Tout n'est pourtant pas aussi simple. Comme ni l'UCI, ni les organisateurs n'ont les moyens juridiques d'interdire à un athlète de s'aligner, du moins tant que la justice n'aura pas définitivement élucidé le dossier de 6000 pages, toutes les responsabilités reposent sur les épaules des dirigeants d'équipe. «Le plus facile serait d'attendre que la justice termine son travail. Mais cela prendra deux, trois ans et nous n'avons pas ce temps-là», explique Patrick Lefévère. «Si j'apprends qu'un de mes gars (ndlr: il dirige la formation Quick Step) est concerné par l'affaire Puerto, je ne le suspendrai pas. Je le licencierai.» Le hic, c'est que tous les managers et autres directeurs sportifs ne jouent pas la même partition. «Je peux vous dire que je ne m'amuse pas beaucoup lors des réunions», reprend le Belge. «Certaines équipes, notamment en Espagne ou en Italie, ont du mal à prendre les dispositions qui s'imposent, et ça chauffe souvent. Certains ont conscience de la situation et luttent, d'autres continuent à se réfugier sous un grand parapluie.»

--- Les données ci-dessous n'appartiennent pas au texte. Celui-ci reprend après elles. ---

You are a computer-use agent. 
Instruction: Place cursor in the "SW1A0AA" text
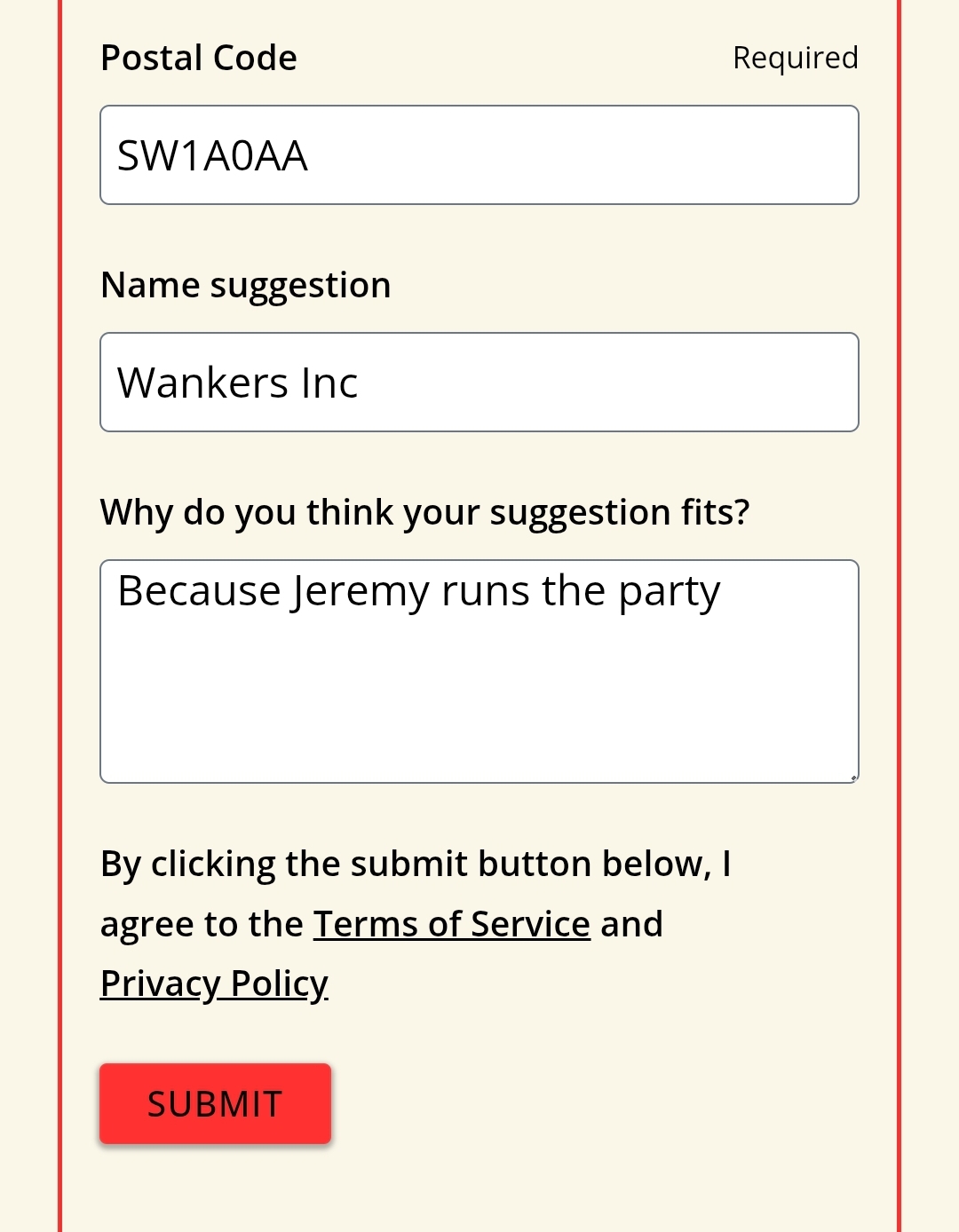[212, 156]
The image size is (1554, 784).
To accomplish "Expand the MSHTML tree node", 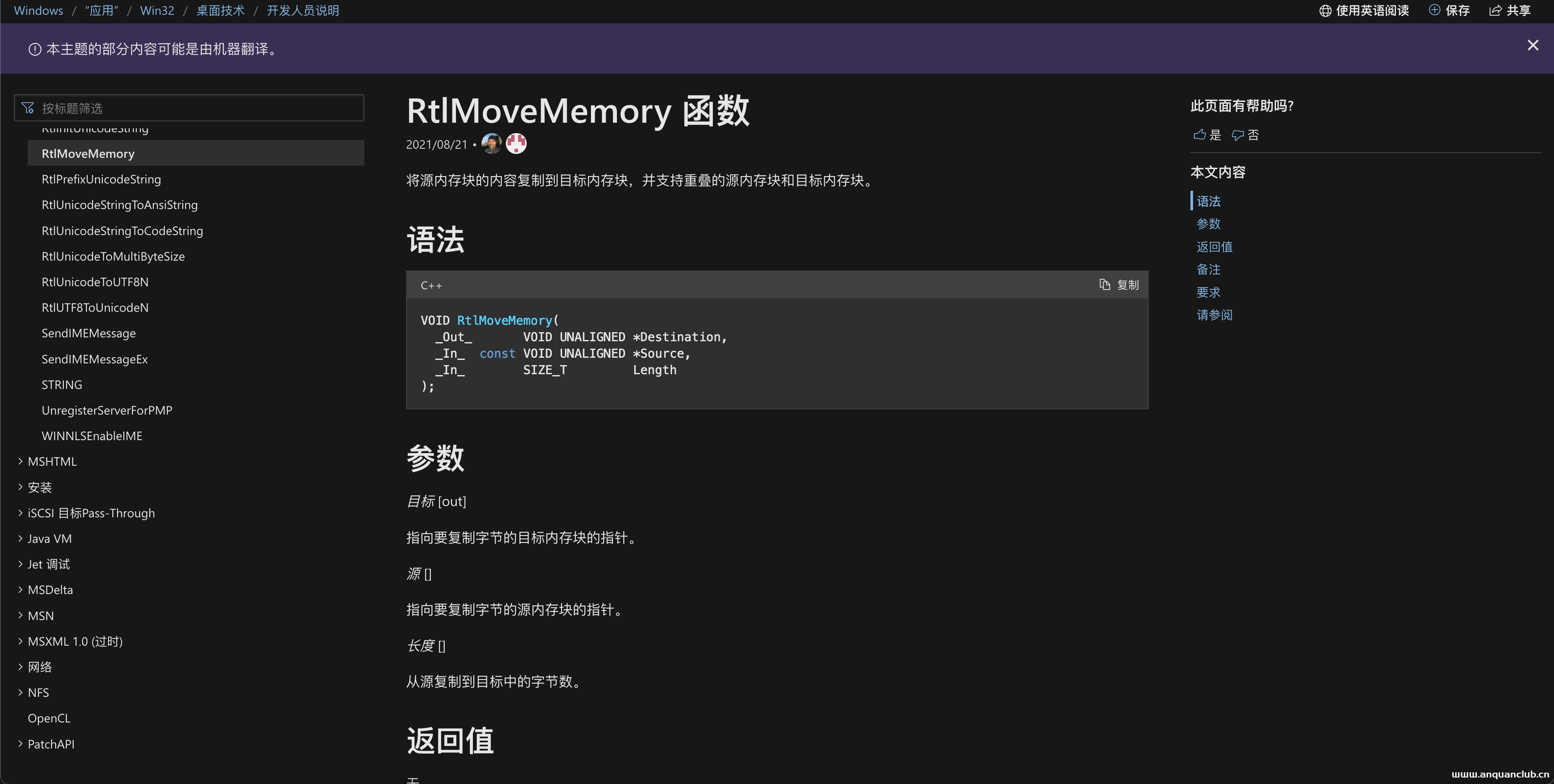I will (x=20, y=461).
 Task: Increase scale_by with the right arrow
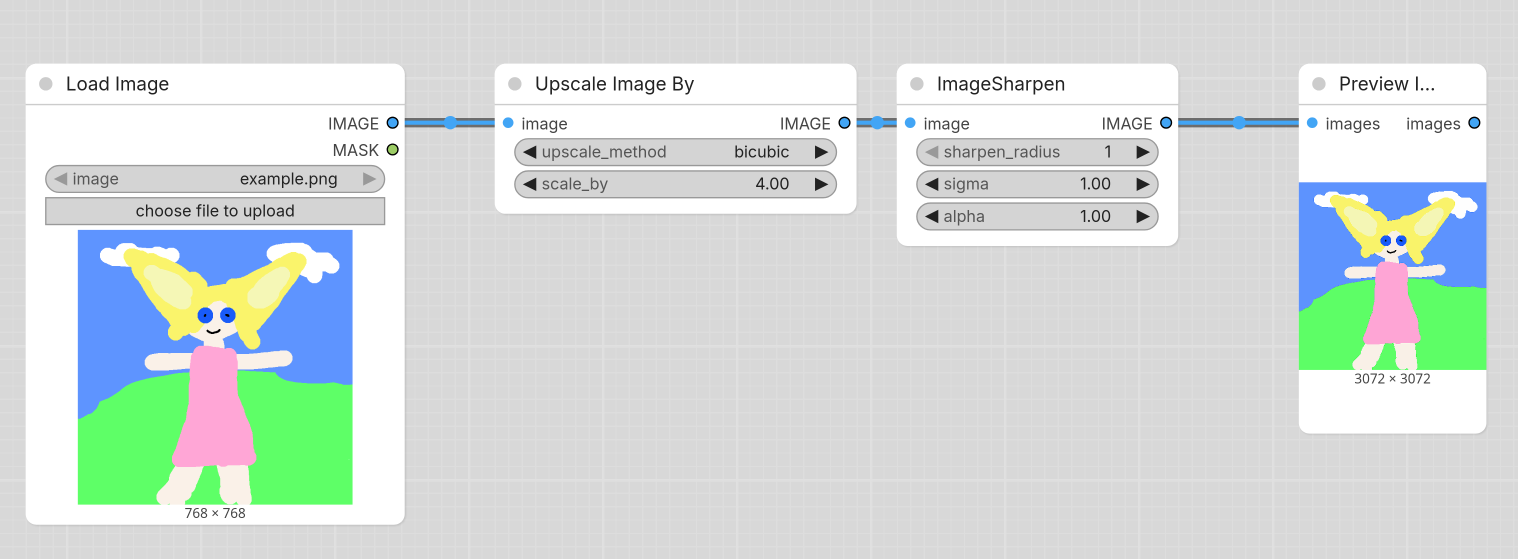(821, 184)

Il y a là comme un sentiment d'impuissance. «Si on les exclut, les coureurs, qui bénéficient du droit au travail, obtiendraient très probablement gain de cause en faisant recours devant le Tribunal arbitral du sport», ajoute Patrick Lefévère. «Le vélo souffre terriblement et, sur le plan légal, il n'est pas évident de trouver une issue», admet Pat McQuaid. Quand on tourne en rond, rien de tel que l'union sacrée. D'où le vibrant pacte de Moudon.

A propos, qu'en pensent ceux qui pédalent? «Nous n'avons pas besoin de parler de tout ça entre nous, on en lit assez dans les journaux», lâche le Neuchâtelois de l'équipe Cofidis, Steve Zampieri. «Depuis qu'il n'y a plus de grand champion pour prendre la parole au nom du peloton, chacun fait son petit bout de chemin dans son coin. J'assiste à tout ça avec un désespoir assez profond. Dans le vélo, l'unité, ça n'existe pas. Il n'y a pas d'amitié, chacun se sert quand il y a intérêt. Dans l'affaire Puerto, pour l'instant, trois ou quatre gars paient alors que d'autres sont protégés. Comme les lois sont différentes d'un pays à l'autre, on n'est pas près de voir le bout du tunnel. Alors moi, je vis ma passion. J'ai la chance de pouvoir faire mon boulot dans une bonne équipe, avec un bon salaire, et je ne m'occupe pas du reste.»

Voilà pour l'ambiance. Le ton, désabusé, tranche radicalement avec le message d'espoir transmis un peu plus tôt à quelques foulées de là. «Nous venons de plancher sur un programme antidopage beaucoup plus dur, avec davantage de contrôles inopinés», se félicitait Christian Prudhomme. «Nous voulons dire «faites attention» à ceux qui sont encore tentés par la triche, nous irons au bout du combat.» Reste à savoir si le serment de Moudon, passé le 4 mai de l'an de grâce 2007, trouvera sa place dans les livres d'histoire.